__PROBLEM DESCRIPTION__
Write out the stretch from the start of the material through the line containing "Click 在编辑器中打开 button" again, replacing "Screen dimensions" with "Display size" and leaving everything else the same.

**** DATASET EXTRACT ****

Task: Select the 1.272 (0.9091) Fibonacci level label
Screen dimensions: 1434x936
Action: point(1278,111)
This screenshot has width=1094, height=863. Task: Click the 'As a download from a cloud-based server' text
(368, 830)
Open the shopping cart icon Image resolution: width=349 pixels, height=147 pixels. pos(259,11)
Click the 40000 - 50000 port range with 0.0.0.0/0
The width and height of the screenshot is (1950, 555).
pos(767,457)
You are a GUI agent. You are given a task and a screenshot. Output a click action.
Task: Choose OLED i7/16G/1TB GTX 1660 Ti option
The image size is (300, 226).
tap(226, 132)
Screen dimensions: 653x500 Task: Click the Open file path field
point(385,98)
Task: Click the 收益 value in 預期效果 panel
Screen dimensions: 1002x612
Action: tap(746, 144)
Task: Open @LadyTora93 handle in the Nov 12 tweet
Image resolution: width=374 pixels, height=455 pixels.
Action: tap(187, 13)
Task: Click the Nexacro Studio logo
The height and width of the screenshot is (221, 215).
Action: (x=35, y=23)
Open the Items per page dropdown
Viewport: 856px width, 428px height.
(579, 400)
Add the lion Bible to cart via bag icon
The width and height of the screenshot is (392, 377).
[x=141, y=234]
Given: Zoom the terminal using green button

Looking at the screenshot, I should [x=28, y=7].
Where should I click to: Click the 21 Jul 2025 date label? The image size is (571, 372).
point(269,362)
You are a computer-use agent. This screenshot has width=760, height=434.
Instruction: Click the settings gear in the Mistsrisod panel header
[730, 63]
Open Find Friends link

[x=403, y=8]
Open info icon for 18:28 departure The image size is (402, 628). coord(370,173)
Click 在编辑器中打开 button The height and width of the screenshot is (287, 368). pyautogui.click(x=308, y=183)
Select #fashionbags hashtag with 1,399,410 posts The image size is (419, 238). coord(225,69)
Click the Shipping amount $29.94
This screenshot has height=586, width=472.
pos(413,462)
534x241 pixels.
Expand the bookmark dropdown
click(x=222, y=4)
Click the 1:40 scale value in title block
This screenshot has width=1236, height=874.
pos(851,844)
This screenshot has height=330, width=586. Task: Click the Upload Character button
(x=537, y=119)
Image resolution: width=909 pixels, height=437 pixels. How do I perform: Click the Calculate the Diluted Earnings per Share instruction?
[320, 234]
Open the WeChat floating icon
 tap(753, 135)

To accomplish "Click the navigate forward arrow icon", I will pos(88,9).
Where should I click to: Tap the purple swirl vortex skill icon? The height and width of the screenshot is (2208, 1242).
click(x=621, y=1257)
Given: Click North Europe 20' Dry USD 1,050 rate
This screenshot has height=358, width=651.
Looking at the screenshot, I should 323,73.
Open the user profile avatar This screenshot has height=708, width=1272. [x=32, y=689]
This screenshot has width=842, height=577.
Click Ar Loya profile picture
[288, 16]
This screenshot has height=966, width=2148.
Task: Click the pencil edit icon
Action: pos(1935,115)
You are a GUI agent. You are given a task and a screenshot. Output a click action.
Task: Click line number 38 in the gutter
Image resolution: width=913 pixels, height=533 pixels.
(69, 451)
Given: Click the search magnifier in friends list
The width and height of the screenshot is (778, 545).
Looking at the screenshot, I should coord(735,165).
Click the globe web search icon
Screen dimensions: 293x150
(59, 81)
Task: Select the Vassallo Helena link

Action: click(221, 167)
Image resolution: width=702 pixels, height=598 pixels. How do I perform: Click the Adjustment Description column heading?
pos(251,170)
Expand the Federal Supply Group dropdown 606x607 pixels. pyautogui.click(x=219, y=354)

****

__TASK RESPONSE__
Task: Select the 1.272 (0.9091) Fibonacci level label
Display size: 1434x936
Action: point(1278,111)
This screenshot has width=1094, height=863. Task: Click the 'As a download from a cloud-based server' text
(368, 830)
Open the shopping cart icon Image resolution: width=349 pixels, height=147 pixels. pos(259,11)
Click the 40000 - 50000 port range with 0.0.0.0/0
The width and height of the screenshot is (1950, 555).
pos(767,457)
You are a GUI agent. You are given a task and a screenshot. Output a click action.
Task: Choose OLED i7/16G/1TB GTX 1660 Ti option
The image size is (300, 226).
tap(226, 132)
Display size: 653x500 Task: Click the Open file path field
point(385,98)
Task: Click the 收益 value in 預期效果 panel
Display size: 1002x612
Action: tap(746, 144)
Task: Open @LadyTora93 handle in the Nov 12 tweet
Image resolution: width=374 pixels, height=455 pixels.
Action: tap(187, 13)
Task: Click the Nexacro Studio logo
The height and width of the screenshot is (221, 215).
Action: (x=35, y=23)
Open the Items per page dropdown
Viewport: 856px width, 428px height.
(579, 400)
Add the lion Bible to cart via bag icon
The width and height of the screenshot is (392, 377).
[x=141, y=234]
Given: Zoom the terminal using green button

Looking at the screenshot, I should [x=28, y=7].
Where should I click to: Click the 21 Jul 2025 date label? The image size is (571, 372).
point(269,362)
You are a computer-use agent. This screenshot has width=760, height=434.
Instruction: Click the settings gear in the Mistsrisod panel header
[730, 63]
Open Find Friends link

[x=403, y=8]
Open info icon for 18:28 departure The image size is (402, 628). coord(370,173)
Click 在编辑器中打开 button The height and width of the screenshot is (287, 368). pyautogui.click(x=308, y=183)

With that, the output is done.